### Problem to work on:
Set the pictures aside and write down, exactly as they appear, the lines from the one containing "Instruction: Select the" through the end of the material.

### Stored data:
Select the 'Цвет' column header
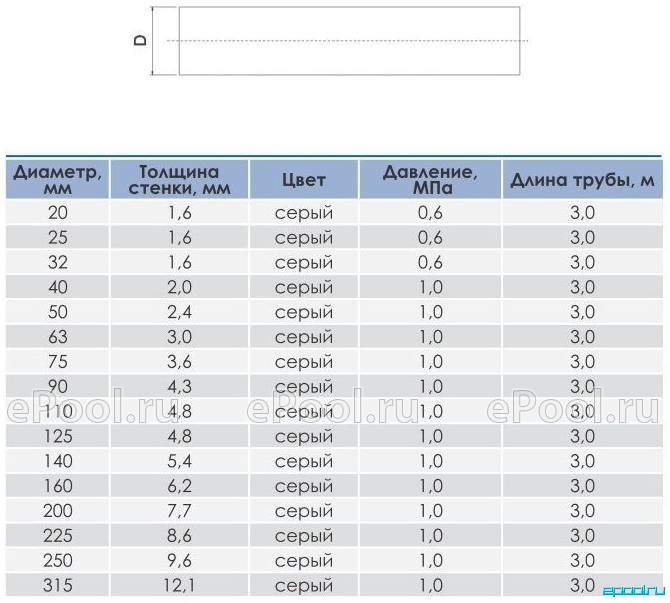The height and width of the screenshot is (603, 670). pos(304,179)
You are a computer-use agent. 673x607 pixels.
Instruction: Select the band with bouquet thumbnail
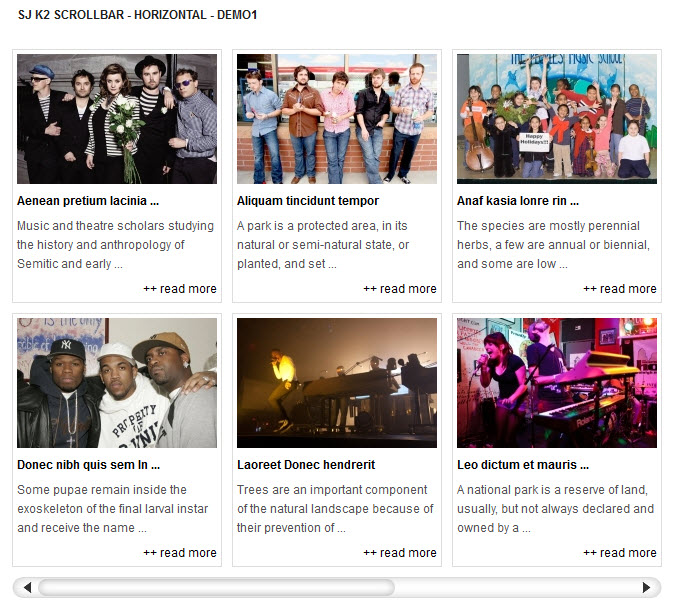[117, 119]
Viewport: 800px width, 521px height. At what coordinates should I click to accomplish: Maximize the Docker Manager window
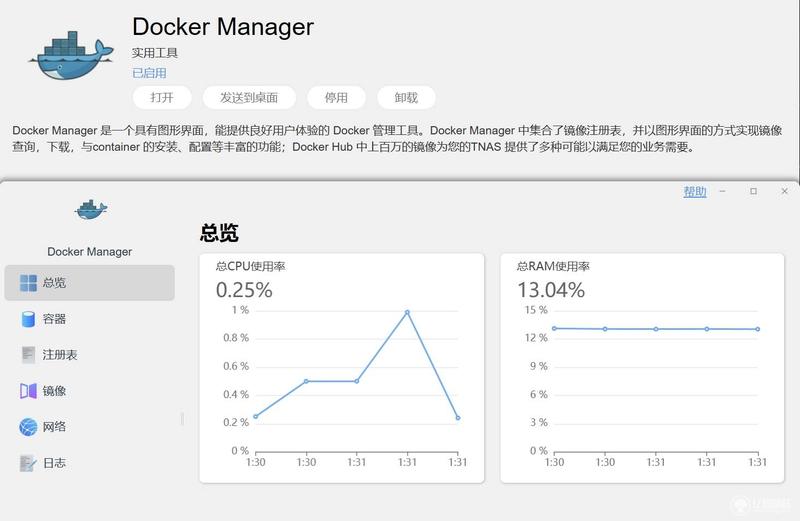click(754, 191)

### Task solution:
Instruction: Select the band with bouquet thumbnail
[117, 119]
Viewport: 800px width, 521px height. At what coordinates should I click to accomplish: Maximize the Docker Manager window
click(754, 191)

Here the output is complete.